Aim of the exercise:
Transcribe exactly the lines from the one holding "This screenshot has" through the closing line of the entries below. Pictures stay out of the copy.

Segment Start: Data excerpts

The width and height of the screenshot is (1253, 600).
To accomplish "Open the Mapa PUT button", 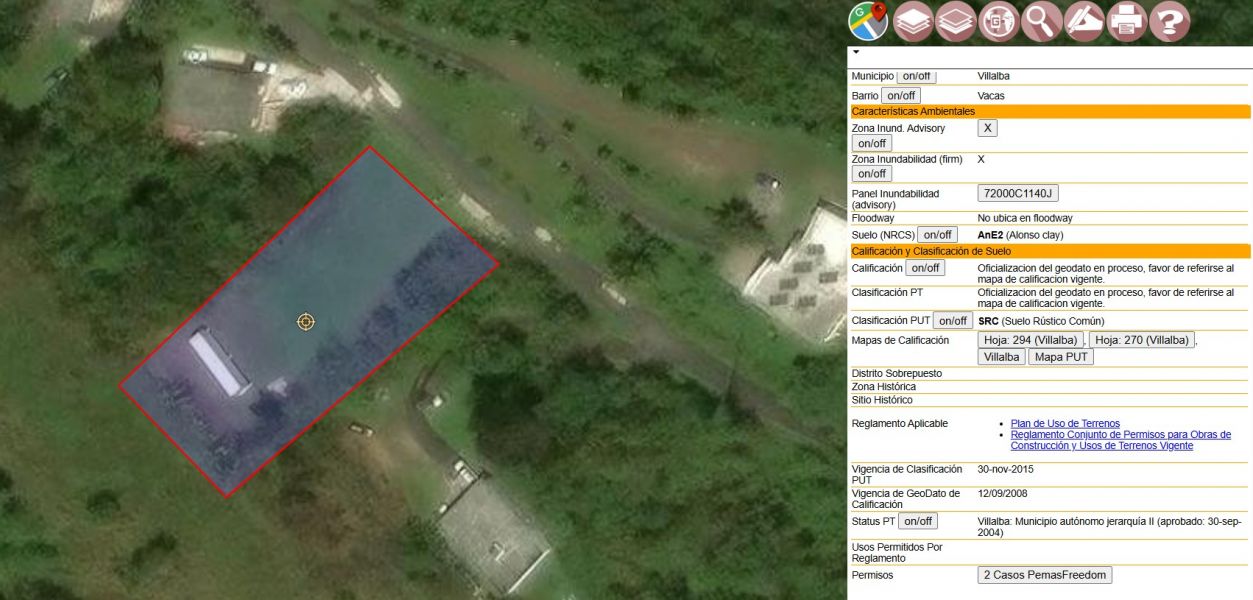I will point(1061,357).
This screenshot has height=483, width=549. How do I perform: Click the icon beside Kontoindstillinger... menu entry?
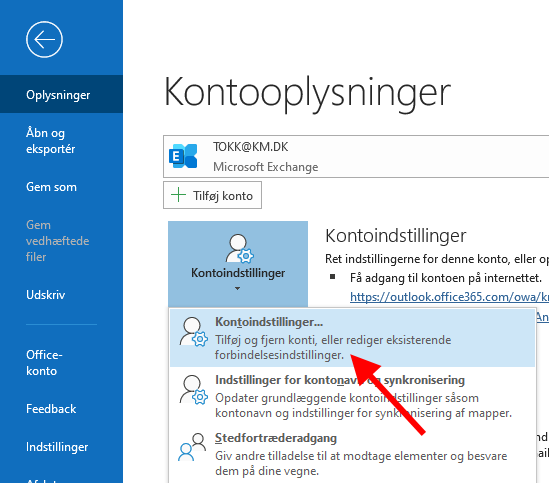point(193,331)
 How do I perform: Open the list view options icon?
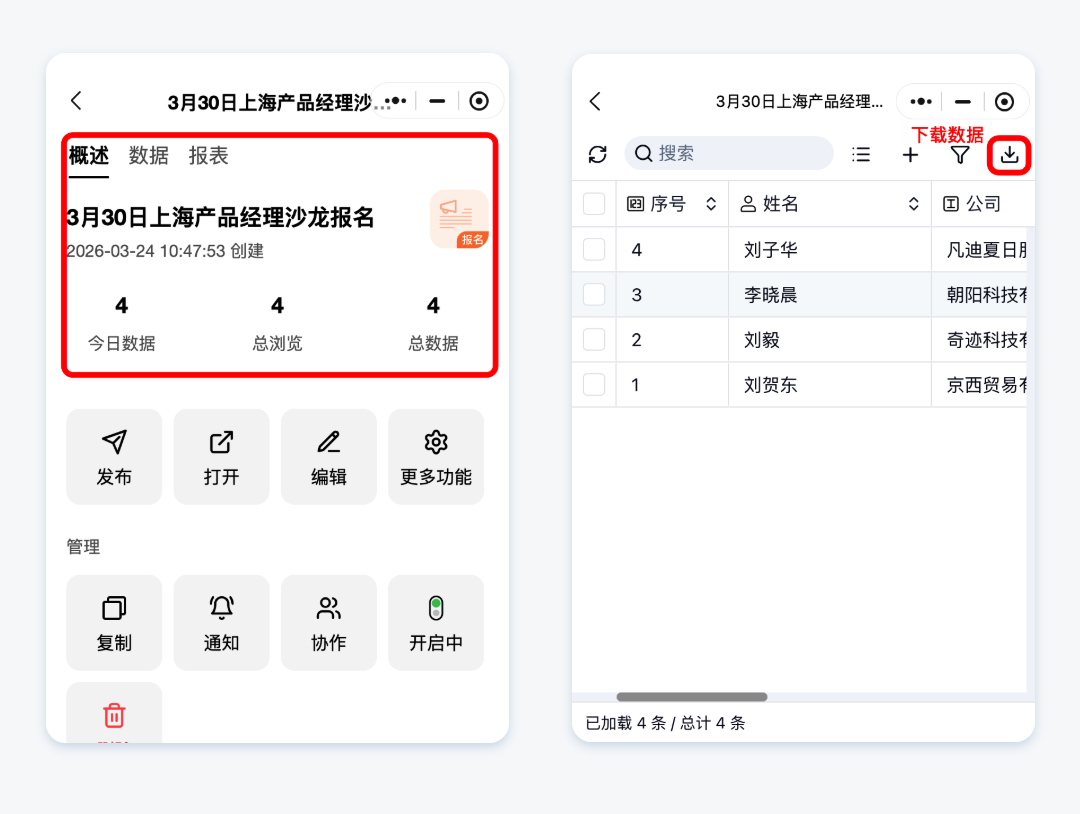pos(860,154)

Segment End: Data excerpts

Task answer:
This screenshot has height=483, width=549. How do I perform: Click the icon beside Kontoindstillinger... menu entry?
point(193,331)
 How do I perform: Open the list view options icon?
pos(860,154)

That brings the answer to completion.